Pour permettre le transfert du GNL regazéifié de l'unité flottante de stockage et de regazéification vers la berge, un bras de chargement marine sera fourni par le français Technip Energies. Les travaux de raccordement du FSRU au réseau national consisteront en la pose d’une canalisation de 3,5 km de long, avec un passage sous le canal du Havre, effectué par micro-tunnelier, sur une distance de 650 m et à une profondeur de 6 m sous le fond du chenal de navigation. Le chantier doit démarrer à l'automne pour une mise en service en septembre 2023. 

Espagne en hub énergétique de l’Europe

De son côté, l'Espagne, qui fait également partie des pays bien pourvus avec la plus grande capacité de regazéification de toute l'UE via six installations, entend donner corps à son projet de gazoduc Midcat – abréviation de Midi (sud de la France) et de Catalogne (nord-est de l'Espagne), les deux régions qu'il connecterait – et permettrait à l'Espagne, mais aussi au Portugal, d'acheminer du gaz, provenant sous forme de GNL des États-Unis ou du Qatar, vers l'Europe centrale en passant par la France.

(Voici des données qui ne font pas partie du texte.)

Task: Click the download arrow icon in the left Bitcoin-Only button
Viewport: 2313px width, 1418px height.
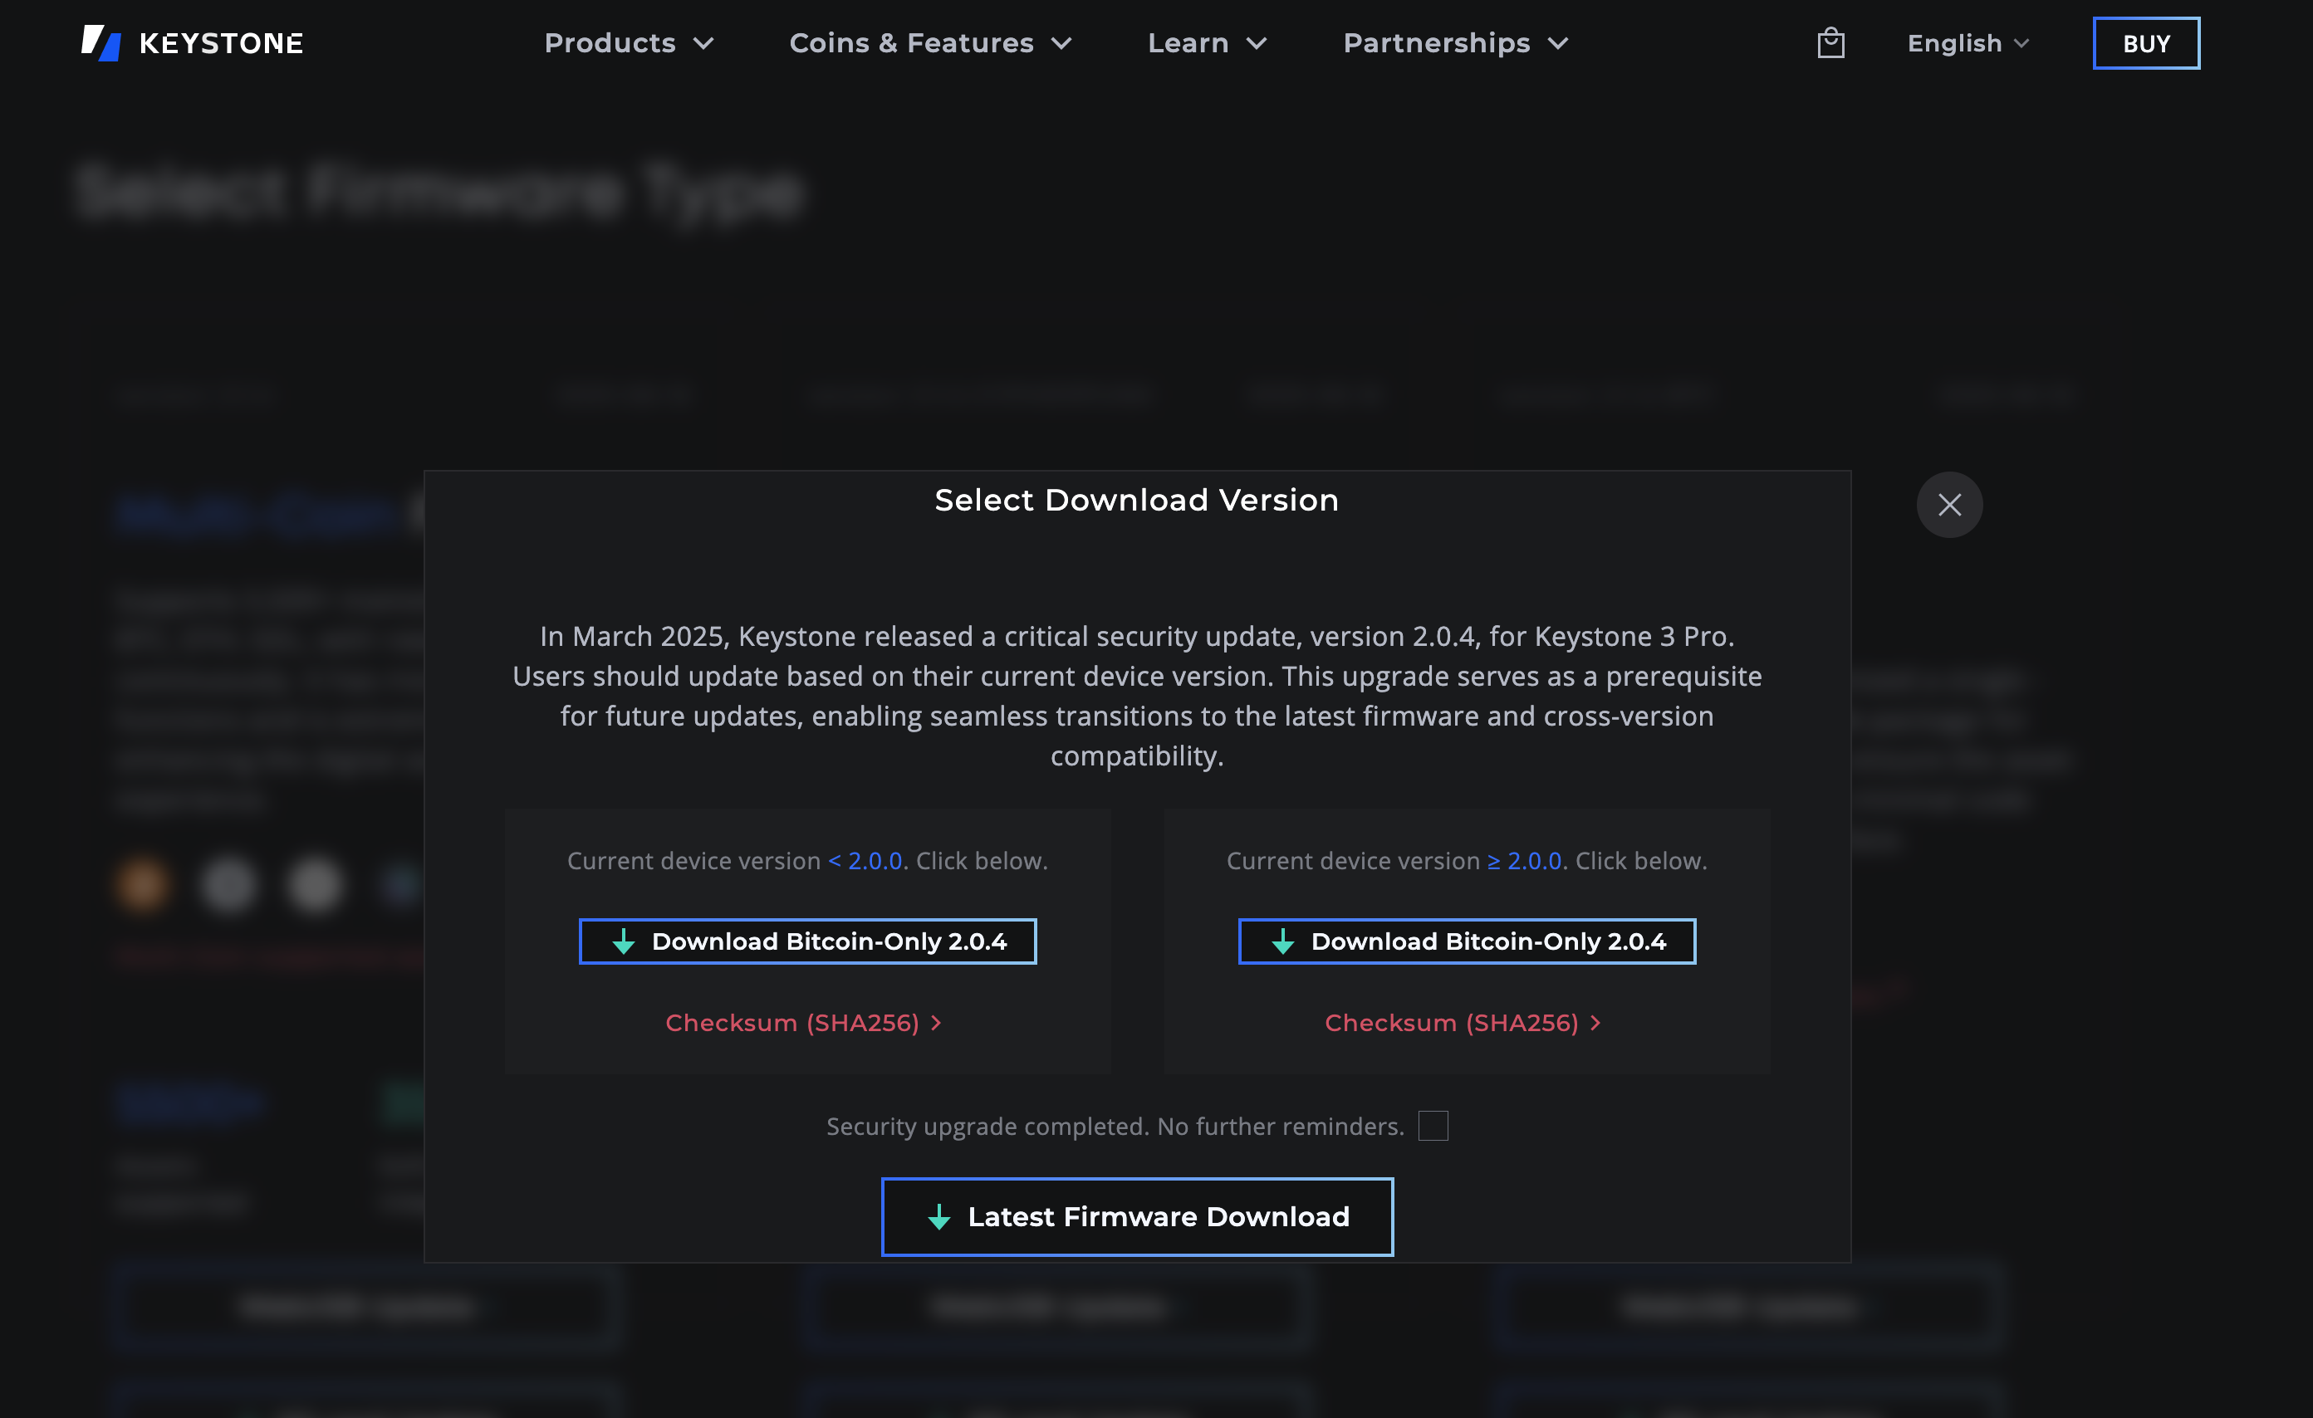Action: click(623, 941)
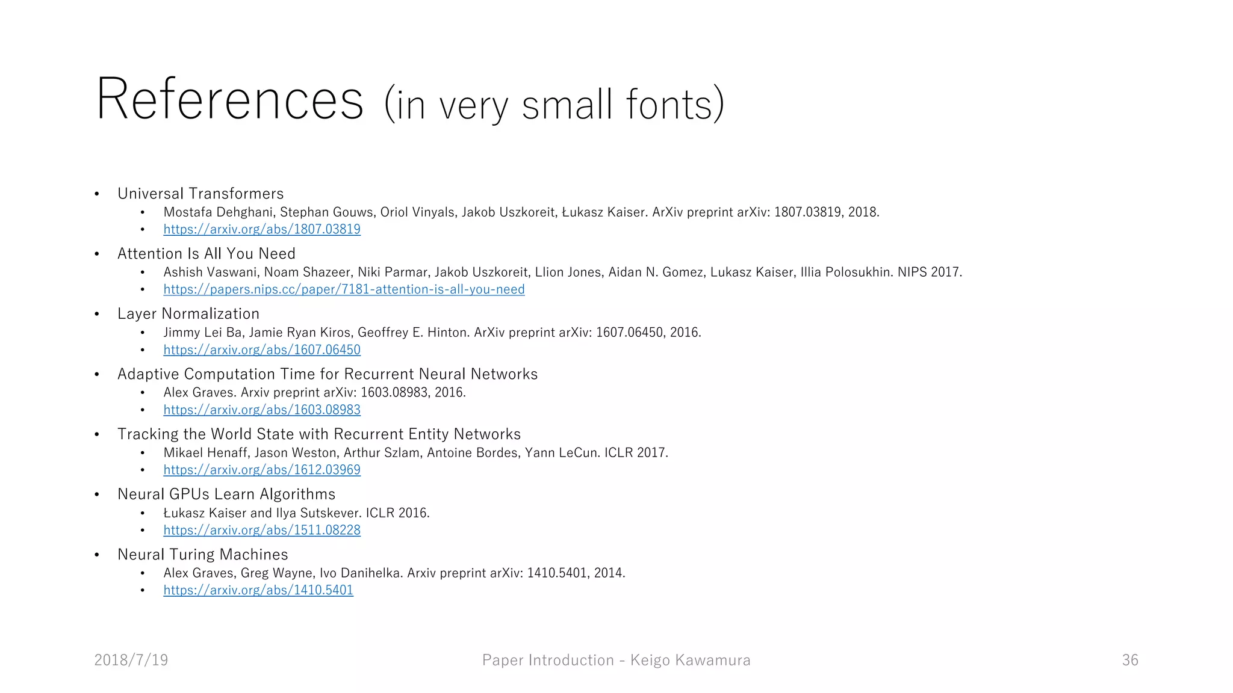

Lancé en 2013, le projet avait été abandonné en 2019 par Paris et Madrid en raison de son impact environnemental et de son faible intérêt économique. Mais la guerre en Ukraine et les menaces de pénurie lui ont donné une nouvelle actualité. La France ne semble pas particulièrement intéressée si bien que l’Espagne pourrait lui substituer l’Italie avec une interconnexion énergétique reliant Barcelone à Livourne.